Task>
Substitute "Find the position of" for every "Identify the location of" in the lines below and leave all other text unchanged.

Top of Dataset extract

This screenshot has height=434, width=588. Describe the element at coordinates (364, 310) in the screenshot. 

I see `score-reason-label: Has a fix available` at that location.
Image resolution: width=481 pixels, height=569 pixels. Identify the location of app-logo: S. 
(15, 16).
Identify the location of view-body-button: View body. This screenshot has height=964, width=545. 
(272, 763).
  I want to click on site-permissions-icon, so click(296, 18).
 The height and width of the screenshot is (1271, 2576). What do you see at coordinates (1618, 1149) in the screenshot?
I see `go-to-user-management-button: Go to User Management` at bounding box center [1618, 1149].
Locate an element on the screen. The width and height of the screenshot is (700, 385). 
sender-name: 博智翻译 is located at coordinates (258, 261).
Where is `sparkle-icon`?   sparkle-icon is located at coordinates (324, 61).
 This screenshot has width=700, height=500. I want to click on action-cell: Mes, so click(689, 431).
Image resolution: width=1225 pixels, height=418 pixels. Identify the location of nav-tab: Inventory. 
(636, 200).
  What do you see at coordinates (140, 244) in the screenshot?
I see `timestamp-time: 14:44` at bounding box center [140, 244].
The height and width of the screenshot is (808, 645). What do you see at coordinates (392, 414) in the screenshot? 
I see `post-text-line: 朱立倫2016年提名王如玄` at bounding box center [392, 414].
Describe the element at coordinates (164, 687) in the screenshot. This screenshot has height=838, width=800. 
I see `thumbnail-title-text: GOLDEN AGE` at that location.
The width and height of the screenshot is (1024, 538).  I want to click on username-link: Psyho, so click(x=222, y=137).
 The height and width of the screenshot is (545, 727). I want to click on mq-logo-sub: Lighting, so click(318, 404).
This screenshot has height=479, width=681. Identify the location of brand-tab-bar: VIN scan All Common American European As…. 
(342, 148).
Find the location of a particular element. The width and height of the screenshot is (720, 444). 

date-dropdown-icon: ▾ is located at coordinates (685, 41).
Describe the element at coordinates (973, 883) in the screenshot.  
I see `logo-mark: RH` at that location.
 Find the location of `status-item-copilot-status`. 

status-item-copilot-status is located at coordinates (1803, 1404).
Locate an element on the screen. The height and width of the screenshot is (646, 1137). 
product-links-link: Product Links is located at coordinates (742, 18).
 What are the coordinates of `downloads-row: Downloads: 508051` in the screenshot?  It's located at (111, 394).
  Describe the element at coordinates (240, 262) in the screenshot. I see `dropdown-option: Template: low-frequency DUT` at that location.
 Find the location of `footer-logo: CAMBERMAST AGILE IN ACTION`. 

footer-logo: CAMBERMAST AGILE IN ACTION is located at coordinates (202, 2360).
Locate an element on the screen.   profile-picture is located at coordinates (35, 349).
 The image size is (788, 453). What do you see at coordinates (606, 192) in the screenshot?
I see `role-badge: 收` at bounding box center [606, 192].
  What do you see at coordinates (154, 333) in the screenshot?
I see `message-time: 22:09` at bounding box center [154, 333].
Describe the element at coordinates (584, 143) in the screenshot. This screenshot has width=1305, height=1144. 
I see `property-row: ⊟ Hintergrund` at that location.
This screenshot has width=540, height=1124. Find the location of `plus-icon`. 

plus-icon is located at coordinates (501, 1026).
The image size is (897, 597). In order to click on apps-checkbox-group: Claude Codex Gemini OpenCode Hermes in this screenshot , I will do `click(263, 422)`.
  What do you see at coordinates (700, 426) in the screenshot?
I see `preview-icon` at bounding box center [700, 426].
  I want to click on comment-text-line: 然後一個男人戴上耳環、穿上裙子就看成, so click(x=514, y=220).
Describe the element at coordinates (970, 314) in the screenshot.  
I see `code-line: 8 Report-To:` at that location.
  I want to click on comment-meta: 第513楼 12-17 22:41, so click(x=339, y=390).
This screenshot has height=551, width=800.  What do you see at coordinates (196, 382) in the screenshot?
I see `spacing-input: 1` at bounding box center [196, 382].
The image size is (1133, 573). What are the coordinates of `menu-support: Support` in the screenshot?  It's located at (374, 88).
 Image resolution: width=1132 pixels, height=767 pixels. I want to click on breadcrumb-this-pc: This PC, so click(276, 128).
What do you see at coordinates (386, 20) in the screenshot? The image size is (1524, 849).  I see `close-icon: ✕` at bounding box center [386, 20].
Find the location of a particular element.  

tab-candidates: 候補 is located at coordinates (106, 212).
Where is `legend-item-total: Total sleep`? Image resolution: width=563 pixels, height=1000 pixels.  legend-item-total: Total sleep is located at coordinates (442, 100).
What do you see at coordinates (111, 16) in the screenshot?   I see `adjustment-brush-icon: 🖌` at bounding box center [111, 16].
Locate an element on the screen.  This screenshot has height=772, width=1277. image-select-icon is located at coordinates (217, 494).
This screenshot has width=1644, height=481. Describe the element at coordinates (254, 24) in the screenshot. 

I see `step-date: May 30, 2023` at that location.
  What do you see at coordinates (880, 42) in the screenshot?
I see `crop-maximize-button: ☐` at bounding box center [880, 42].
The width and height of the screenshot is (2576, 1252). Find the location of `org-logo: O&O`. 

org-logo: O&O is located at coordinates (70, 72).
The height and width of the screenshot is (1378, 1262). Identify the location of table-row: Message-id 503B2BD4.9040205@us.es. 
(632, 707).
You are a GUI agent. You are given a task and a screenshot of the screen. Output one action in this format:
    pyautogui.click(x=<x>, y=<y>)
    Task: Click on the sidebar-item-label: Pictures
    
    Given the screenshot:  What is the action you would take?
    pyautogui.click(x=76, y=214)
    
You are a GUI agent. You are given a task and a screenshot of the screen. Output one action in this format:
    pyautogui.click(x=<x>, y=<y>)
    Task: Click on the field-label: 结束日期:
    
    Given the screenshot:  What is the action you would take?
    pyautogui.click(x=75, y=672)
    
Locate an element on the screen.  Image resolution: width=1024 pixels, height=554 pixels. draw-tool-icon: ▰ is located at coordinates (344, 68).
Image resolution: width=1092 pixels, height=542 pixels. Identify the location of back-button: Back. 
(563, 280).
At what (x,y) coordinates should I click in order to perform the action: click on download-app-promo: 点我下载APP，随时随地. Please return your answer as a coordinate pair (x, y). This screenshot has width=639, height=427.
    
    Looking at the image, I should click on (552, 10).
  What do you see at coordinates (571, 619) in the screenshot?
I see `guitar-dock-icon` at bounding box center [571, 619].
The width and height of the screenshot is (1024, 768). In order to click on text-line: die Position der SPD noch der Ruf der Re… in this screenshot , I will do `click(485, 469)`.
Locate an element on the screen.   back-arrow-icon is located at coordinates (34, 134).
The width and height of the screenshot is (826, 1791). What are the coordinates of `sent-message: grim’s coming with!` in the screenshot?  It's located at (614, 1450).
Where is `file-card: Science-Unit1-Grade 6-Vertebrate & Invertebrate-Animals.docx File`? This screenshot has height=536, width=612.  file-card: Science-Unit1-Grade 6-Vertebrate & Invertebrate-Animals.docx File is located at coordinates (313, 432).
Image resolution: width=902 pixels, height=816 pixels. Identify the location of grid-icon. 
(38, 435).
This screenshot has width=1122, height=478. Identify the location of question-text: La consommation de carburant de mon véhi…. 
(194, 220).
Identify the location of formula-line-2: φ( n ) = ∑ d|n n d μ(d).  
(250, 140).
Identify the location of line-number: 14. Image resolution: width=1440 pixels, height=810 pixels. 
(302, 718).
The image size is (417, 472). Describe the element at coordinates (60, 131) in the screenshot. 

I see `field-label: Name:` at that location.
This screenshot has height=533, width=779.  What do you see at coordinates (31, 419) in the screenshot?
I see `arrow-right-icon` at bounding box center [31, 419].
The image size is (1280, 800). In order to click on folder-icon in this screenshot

Bottom of Dataset extract

Result for this exercise>
This screenshot has height=434, width=588. Describe the element at coordinates (364, 310) in the screenshot. 

I see `score-reason-label: Has a fix available` at that location.
Image resolution: width=481 pixels, height=569 pixels. Find the position of app-logo: S. 
(15, 16).
Find the position of view-body-button: View body. This screenshot has height=964, width=545. 
(272, 763).
  I want to click on site-permissions-icon, so click(296, 18).
 The height and width of the screenshot is (1271, 2576). What do you see at coordinates (1618, 1149) in the screenshot?
I see `go-to-user-management-button: Go to User Management` at bounding box center [1618, 1149].
Locate an element on the screen. The width and height of the screenshot is (700, 385). 
sender-name: 博智翻译 is located at coordinates (258, 261).
Where is `sparkle-icon`?   sparkle-icon is located at coordinates (324, 61).
 This screenshot has width=700, height=500. I want to click on action-cell: Mes, so click(689, 431).
Image resolution: width=1225 pixels, height=418 pixels. Find the position of nav-tab: Inventory. 
(636, 200).
  What do you see at coordinates (140, 244) in the screenshot?
I see `timestamp-time: 14:44` at bounding box center [140, 244].
The height and width of the screenshot is (808, 645). What do you see at coordinates (392, 414) in the screenshot? 
I see `post-text-line: 朱立倫2016年提名王如玄` at bounding box center [392, 414].
Describe the element at coordinates (164, 687) in the screenshot. This screenshot has height=838, width=800. 
I see `thumbnail-title-text: GOLDEN AGE` at that location.
The width and height of the screenshot is (1024, 538).  I want to click on username-link: Psyho, so click(x=222, y=137).
 The height and width of the screenshot is (545, 727). I want to click on mq-logo-sub: Lighting, so click(318, 404).
This screenshot has height=479, width=681. Find the position of brand-tab-bar: VIN scan All Common American European As…. 
(342, 148).
Find the location of a particular element. The width and height of the screenshot is (720, 444). 

date-dropdown-icon: ▾ is located at coordinates (685, 41).
Describe the element at coordinates (973, 883) in the screenshot.  
I see `logo-mark: RH` at that location.
 Find the location of `status-item-copilot-status`. 

status-item-copilot-status is located at coordinates (1803, 1404).
Locate an element on the screen. The height and width of the screenshot is (646, 1137). 
product-links-link: Product Links is located at coordinates (742, 18).
 What are the coordinates of `downloads-row: Downloads: 508051` in the screenshot?  It's located at (111, 394).
  Describe the element at coordinates (240, 262) in the screenshot. I see `dropdown-option: Template: low-frequency DUT` at that location.
 Find the location of `footer-logo: CAMBERMAST AGILE IN ACTION`. 

footer-logo: CAMBERMAST AGILE IN ACTION is located at coordinates (202, 2360).
Locate an element on the screen.   profile-picture is located at coordinates (35, 349).
 The image size is (788, 453). What do you see at coordinates (606, 192) in the screenshot?
I see `role-badge: 收` at bounding box center [606, 192].
  What do you see at coordinates (154, 333) in the screenshot?
I see `message-time: 22:09` at bounding box center [154, 333].
Describe the element at coordinates (584, 143) in the screenshot. This screenshot has width=1305, height=1144. 
I see `property-row: ⊟ Hintergrund` at that location.
This screenshot has width=540, height=1124. Find the location of `plus-icon`. 

plus-icon is located at coordinates (501, 1026).
The image size is (897, 597). In order to click on apps-checkbox-group: Claude Codex Gemini OpenCode Hermes in this screenshot , I will do `click(263, 422)`.
  What do you see at coordinates (700, 426) in the screenshot?
I see `preview-icon` at bounding box center [700, 426].
  I want to click on comment-text-line: 然後一個男人戴上耳環、穿上裙子就看成, so click(x=514, y=220).
Describe the element at coordinates (970, 314) in the screenshot.  
I see `code-line: 8 Report-To:` at that location.
  I want to click on comment-meta: 第513楼 12-17 22:41, so click(x=339, y=390).
This screenshot has height=551, width=800.  What do you see at coordinates (196, 382) in the screenshot?
I see `spacing-input: 1` at bounding box center [196, 382].
The image size is (1133, 573). What are the coordinates of `menu-support: Support` in the screenshot?  It's located at (374, 88).
 Image resolution: width=1132 pixels, height=767 pixels. I want to click on breadcrumb-this-pc: This PC, so click(276, 128).
What do you see at coordinates (386, 20) in the screenshot? The image size is (1524, 849).  I see `close-icon: ✕` at bounding box center [386, 20].
Find the location of a particular element.  

tab-candidates: 候補 is located at coordinates (106, 212).
Where is `legend-item-total: Total sleep`? Image resolution: width=563 pixels, height=1000 pixels.  legend-item-total: Total sleep is located at coordinates (442, 100).
What do you see at coordinates (111, 16) in the screenshot?   I see `adjustment-brush-icon: 🖌` at bounding box center [111, 16].
Locate an element on the screen.  This screenshot has height=772, width=1277. image-select-icon is located at coordinates (217, 494).
This screenshot has width=1644, height=481. Describe the element at coordinates (254, 24) in the screenshot. 

I see `step-date: May 30, 2023` at that location.
  What do you see at coordinates (880, 42) in the screenshot?
I see `crop-maximize-button: ☐` at bounding box center [880, 42].
The width and height of the screenshot is (2576, 1252). Find the location of `org-logo: O&O`. 

org-logo: O&O is located at coordinates (70, 72).
The height and width of the screenshot is (1378, 1262). Find the position of table-row: Message-id 503B2BD4.9040205@us.es. 
(632, 707).
You are a GUI agent. You are given a task and a screenshot of the screen. Output one action in this format:
    pyautogui.click(x=<x>, y=<y>)
    Task: Click on the sidebar-item-label: Pictures
    
    Given the screenshot:  What is the action you would take?
    pyautogui.click(x=76, y=214)
    
You are a GUI agent. You are given a task and a screenshot of the screen. Output one action in this format:
    pyautogui.click(x=<x>, y=<y>)
    Task: Click on the field-label: 结束日期:
    
    Given the screenshot:  What is the action you would take?
    pyautogui.click(x=75, y=672)
    
Locate an element on the screen.  Image resolution: width=1024 pixels, height=554 pixels. draw-tool-icon: ▰ is located at coordinates (344, 68).
Image resolution: width=1092 pixels, height=542 pixels. Find the position of back-button: Back. 
(563, 280).
At what (x,y) coordinates should I click in order to perform the action: click on download-app-promo: 点我下载APP，随时随地. Please return your answer as a coordinate pair (x, y). This screenshot has width=639, height=427.
    
    Looking at the image, I should click on (552, 10).
  What do you see at coordinates (571, 619) in the screenshot?
I see `guitar-dock-icon` at bounding box center [571, 619].
The width and height of the screenshot is (1024, 768). In order to click on text-line: die Position der SPD noch der Ruf der Re… in this screenshot , I will do `click(485, 469)`.
Locate an element on the screen.   back-arrow-icon is located at coordinates (34, 134).
The width and height of the screenshot is (826, 1791). What are the coordinates of `sent-message: grim’s coming with!` in the screenshot?  It's located at (614, 1450).
Where is `file-card: Science-Unit1-Grade 6-Vertebrate & Invertebrate-Animals.docx File`? This screenshot has height=536, width=612.  file-card: Science-Unit1-Grade 6-Vertebrate & Invertebrate-Animals.docx File is located at coordinates (313, 432).
Image resolution: width=902 pixels, height=816 pixels. Find the position of grid-icon. 
(38, 435).
This screenshot has width=1122, height=478. Find the position of question-text: La consommation de carburant de mon véhi…. 
(194, 220).
Find the position of formula-line-2: φ( n ) = ∑ d|n n d μ(d).  
(250, 140).
Find the position of line-number: 14. Image resolution: width=1440 pixels, height=810 pixels. 
(302, 718).
The image size is (417, 472). Describe the element at coordinates (60, 131) in the screenshot. 

I see `field-label: Name:` at that location.
This screenshot has height=533, width=779.  What do you see at coordinates (31, 419) in the screenshot?
I see `arrow-right-icon` at bounding box center [31, 419].
The image size is (1280, 800). In order to click on folder-icon in this screenshot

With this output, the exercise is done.